The video wasn’t just about returning to the past. It also contained a criticism of the financial system that has developed over the past three or four hundred years in the West and elsewhere. By all accounts, this criticism echoes familiar currency crank objections to ‘money as debt’, fractional reserve banking and the US Federal Reserve, which the video denounced as ‘satanic’. It is this system that it describes as ‘capitalist’ and ‘enslaving’ people and depriving them ‘of their due’.

In short, it echoes the currency crank theory that we are exploited today by banks by having to earn money to pay interest to them. The Islamic State is ‘anti-capitalist’ only in this limited and misleading sense. They are not opposed to capitalism in the more meaningful sense of production for profit based on the exploitation of wage-labour for surplus value. Far from it. Sharia Law accepts the private ownership of means of production and permits and encourages profit-making, and has developed various convoluted ways of paying the equivalent of interest.

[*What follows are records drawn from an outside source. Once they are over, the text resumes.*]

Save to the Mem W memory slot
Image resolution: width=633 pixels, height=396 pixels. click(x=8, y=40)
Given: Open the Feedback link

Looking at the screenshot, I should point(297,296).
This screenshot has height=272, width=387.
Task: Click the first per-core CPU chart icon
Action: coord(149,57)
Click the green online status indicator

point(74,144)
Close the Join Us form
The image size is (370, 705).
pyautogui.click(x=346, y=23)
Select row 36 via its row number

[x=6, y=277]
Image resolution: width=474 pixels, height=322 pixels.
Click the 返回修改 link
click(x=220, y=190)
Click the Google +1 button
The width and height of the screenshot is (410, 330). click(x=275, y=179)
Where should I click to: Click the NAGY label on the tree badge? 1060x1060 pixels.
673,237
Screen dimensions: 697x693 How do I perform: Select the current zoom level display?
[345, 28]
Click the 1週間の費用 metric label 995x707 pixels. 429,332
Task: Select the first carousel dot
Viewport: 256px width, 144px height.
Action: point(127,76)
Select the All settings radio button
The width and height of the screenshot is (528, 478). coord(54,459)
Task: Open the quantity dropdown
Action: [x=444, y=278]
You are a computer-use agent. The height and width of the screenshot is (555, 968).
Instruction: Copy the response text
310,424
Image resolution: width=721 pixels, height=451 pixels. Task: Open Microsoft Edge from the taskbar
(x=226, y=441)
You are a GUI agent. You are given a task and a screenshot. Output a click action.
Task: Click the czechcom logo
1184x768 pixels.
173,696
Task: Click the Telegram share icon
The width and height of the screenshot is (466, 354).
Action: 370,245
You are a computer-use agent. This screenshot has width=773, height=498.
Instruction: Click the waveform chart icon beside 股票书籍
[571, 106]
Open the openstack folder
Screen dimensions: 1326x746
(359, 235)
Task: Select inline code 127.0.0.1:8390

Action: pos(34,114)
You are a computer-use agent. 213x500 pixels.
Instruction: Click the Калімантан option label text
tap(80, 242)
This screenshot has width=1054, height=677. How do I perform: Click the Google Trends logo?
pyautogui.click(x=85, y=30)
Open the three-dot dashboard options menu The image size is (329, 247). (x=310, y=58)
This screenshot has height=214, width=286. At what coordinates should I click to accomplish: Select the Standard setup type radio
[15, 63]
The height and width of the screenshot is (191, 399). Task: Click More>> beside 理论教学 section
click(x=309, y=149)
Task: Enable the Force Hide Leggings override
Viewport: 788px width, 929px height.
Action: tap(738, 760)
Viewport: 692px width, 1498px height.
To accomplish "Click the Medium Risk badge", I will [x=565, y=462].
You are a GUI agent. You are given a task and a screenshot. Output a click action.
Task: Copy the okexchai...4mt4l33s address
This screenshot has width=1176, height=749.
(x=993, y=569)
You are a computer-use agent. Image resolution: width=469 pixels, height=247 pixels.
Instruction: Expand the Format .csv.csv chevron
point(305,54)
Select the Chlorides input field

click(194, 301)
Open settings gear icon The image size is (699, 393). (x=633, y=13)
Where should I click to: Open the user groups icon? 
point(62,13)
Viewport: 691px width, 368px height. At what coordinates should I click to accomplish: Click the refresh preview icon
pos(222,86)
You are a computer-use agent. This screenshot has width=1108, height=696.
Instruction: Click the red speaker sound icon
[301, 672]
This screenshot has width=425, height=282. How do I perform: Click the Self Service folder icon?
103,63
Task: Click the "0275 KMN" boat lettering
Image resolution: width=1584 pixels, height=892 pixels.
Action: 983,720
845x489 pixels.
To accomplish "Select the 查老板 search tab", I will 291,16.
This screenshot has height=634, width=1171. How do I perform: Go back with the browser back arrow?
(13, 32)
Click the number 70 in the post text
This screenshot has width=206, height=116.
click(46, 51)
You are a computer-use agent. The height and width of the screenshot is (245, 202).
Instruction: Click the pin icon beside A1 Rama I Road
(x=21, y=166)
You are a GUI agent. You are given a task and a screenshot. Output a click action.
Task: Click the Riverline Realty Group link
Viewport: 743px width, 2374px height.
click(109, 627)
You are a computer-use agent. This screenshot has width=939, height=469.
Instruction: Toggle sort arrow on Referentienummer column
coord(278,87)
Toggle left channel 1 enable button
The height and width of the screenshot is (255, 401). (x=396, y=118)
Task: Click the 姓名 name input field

Nor is capitalism incompatible with the circulation of gold and silver coins. Until WW1 this was generally the case. And there are open supporters of capitalism – Ron Paul springs to mind – who, while not wanting to go back as far as 713, still want to go back to 1913.

Meanwhile in another part of Syria something quite different is reported to be happening. In the mountains in the North controlled by the YPG, an affiliate of the Kurdish Nationalist PKK, they are said to be implementing ideas developed latterly by the imprisoned PKK leader, Abdullah Ocalan, and introducing a system there where ‘the concept of money is internally redundant’. An enthusiastic supporter writes (tinyurl.com/obnyq6m):

‘The economic needs of the inhabitants of the KCK [Union of Communities in Kurdistan] system are internally supplied through a communal management of resources.

Although money is utilised in economic dealings with external systems, internally the concept of money is inconceivable. No person or community within the KCK system feels the need to build a surplus of goods or resources. Surpluses are constantly redistributed, therefore, viably consumed. Reminiscent of pre-hierarchical and pre-exploitative societies, the KCK system adopts a culture of gifting, rather than a culture of exchange. The communal organisation of agriculture ensures a self-sufficient production and consumption of resources, therefore deeming surplus, exchange value and the commodification of goods irrelevant.’

We don’t know if this really is happening but it sounds better. Rather forward, on a world scale and in conditions of abundance, to a society where money is redundant than backward to a time when gold and silver used to circulate as money.